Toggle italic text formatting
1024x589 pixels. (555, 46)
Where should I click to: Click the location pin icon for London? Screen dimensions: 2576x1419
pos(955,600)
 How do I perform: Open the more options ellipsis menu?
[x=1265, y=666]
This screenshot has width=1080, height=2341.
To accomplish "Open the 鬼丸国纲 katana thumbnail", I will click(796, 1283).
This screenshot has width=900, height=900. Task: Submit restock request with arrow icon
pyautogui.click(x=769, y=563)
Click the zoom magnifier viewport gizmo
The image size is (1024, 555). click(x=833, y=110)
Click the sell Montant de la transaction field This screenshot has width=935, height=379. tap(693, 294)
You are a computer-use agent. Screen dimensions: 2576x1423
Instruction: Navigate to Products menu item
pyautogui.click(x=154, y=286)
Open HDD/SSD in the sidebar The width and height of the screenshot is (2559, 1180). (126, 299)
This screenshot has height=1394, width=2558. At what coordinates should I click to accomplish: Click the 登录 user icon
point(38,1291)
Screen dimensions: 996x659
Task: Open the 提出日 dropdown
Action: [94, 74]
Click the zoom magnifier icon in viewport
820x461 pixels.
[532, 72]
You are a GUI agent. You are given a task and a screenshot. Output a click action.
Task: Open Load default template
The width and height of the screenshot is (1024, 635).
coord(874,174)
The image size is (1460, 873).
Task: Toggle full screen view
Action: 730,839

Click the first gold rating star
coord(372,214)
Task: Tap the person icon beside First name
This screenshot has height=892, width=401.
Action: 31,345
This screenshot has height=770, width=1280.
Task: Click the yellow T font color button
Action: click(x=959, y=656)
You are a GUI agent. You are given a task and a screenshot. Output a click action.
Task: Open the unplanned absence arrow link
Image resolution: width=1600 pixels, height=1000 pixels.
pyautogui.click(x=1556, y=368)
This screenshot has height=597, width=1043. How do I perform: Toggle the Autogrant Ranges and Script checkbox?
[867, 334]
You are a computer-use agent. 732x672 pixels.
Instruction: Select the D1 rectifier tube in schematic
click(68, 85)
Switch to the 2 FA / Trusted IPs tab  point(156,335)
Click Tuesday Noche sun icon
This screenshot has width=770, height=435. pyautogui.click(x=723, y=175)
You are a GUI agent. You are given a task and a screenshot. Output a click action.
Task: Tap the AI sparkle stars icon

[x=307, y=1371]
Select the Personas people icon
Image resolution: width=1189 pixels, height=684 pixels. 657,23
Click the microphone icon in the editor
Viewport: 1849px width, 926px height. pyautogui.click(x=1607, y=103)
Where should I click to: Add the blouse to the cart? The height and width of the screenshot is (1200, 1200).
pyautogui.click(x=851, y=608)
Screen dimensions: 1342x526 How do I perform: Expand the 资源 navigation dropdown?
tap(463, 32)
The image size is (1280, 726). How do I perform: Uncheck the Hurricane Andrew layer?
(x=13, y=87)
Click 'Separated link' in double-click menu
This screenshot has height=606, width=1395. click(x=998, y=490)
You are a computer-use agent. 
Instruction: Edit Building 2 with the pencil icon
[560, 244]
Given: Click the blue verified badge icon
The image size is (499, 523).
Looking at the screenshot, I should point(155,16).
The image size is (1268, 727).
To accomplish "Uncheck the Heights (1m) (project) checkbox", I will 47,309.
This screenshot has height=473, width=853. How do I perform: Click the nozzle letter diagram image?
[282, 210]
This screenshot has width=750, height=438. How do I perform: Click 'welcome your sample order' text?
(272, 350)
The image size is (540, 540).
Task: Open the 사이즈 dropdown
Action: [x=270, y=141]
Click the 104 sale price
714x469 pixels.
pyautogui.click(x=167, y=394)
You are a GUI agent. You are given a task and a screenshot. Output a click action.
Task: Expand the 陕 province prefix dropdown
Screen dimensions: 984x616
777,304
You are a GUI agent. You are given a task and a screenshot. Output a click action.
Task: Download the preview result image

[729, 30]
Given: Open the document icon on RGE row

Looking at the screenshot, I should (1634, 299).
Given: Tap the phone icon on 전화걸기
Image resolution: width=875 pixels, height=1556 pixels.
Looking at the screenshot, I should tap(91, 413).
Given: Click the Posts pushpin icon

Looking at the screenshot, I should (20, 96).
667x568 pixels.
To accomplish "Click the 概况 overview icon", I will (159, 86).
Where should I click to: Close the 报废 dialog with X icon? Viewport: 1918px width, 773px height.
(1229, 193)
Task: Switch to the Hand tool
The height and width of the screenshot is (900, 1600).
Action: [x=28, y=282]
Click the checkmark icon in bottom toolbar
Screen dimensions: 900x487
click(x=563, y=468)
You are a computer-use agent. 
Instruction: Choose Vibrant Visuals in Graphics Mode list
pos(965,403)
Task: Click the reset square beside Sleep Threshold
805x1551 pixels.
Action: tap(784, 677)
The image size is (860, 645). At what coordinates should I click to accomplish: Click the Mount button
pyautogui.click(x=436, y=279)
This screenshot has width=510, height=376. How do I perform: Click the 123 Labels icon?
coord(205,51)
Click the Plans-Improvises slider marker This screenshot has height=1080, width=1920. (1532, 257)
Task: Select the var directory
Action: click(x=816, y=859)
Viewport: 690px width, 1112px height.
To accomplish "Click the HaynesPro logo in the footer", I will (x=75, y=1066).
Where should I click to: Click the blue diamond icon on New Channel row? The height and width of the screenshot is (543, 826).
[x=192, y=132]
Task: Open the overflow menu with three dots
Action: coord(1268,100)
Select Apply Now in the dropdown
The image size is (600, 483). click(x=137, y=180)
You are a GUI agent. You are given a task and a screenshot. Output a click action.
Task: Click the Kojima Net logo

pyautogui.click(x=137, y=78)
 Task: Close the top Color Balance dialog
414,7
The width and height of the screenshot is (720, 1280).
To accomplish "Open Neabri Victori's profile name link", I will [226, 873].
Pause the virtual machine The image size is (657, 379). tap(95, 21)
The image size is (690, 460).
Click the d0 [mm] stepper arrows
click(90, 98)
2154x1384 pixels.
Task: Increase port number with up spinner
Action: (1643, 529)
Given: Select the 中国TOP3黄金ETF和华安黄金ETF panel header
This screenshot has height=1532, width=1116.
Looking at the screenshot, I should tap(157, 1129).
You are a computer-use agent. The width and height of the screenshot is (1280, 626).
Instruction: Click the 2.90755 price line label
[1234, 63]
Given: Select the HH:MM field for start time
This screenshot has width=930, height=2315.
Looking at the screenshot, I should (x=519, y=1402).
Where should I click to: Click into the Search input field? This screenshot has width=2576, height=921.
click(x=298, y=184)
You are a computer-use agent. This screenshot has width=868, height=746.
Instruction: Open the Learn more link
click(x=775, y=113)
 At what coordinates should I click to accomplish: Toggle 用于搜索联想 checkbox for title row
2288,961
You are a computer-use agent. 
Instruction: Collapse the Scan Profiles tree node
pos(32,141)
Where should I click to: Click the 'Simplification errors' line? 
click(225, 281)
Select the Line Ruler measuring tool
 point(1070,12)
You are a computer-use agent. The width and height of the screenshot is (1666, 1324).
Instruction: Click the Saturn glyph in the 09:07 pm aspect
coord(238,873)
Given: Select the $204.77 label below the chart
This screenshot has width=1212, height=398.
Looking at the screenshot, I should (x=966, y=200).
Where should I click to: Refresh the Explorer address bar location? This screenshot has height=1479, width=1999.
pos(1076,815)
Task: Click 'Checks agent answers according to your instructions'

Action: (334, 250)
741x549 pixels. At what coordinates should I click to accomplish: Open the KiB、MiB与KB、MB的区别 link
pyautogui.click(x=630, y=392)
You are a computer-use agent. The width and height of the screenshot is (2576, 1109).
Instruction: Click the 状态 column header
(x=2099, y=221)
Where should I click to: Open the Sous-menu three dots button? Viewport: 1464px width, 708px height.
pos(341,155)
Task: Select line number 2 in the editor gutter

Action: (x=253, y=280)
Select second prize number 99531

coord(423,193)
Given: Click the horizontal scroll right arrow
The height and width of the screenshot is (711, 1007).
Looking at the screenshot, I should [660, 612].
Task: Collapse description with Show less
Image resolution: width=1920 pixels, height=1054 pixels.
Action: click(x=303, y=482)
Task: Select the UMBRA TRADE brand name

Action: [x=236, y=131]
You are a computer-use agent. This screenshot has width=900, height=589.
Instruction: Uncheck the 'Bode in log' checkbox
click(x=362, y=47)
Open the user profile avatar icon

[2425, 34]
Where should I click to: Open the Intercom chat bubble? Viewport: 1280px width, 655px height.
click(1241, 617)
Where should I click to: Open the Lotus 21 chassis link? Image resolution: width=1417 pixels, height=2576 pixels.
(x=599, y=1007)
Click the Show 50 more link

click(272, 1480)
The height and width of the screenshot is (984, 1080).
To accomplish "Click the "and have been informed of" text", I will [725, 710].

________________

Rewrite the entries as a JSON list of strings, one string per line and no blank lines, starting from the first line and ending with the line that contains "Open HDD/SSD in", including that line.

» Expected answer
[
  "Toggle italic text formatting",
  "1024x589 pixels. (555, 46)",
  "Where should I click to: Click the location pin icon for London? Screen dimensions: 2576x1419",
  "pos(955,600)",
  " How do I perform: Open the more options ellipsis menu?",
  "[x=1265, y=666]",
  "This screenshot has width=1080, height=2341.",
  "To accomplish \"Open the 鬼丸国纲 katana thumbnail\", I will click(796, 1283).",
  "This screenshot has width=900, height=900. Task: Submit restock request with arrow icon",
  "pyautogui.click(x=769, y=563)",
  "Click the zoom magnifier viewport gizmo",
  "The image size is (1024, 555). click(x=833, y=110)",
  "Click the sell Montant de la transaction field This screenshot has width=935, height=379. tap(693, 294)",
  "You are a computer-use agent. Screen dimensions: 2576x1423",
  "Instruction: Navigate to Products menu item",
  "pyautogui.click(x=154, y=286)",
  "Open HDD/SSD in the sidebar The width and height of the screenshot is (2559, 1180). (126, 299)"
]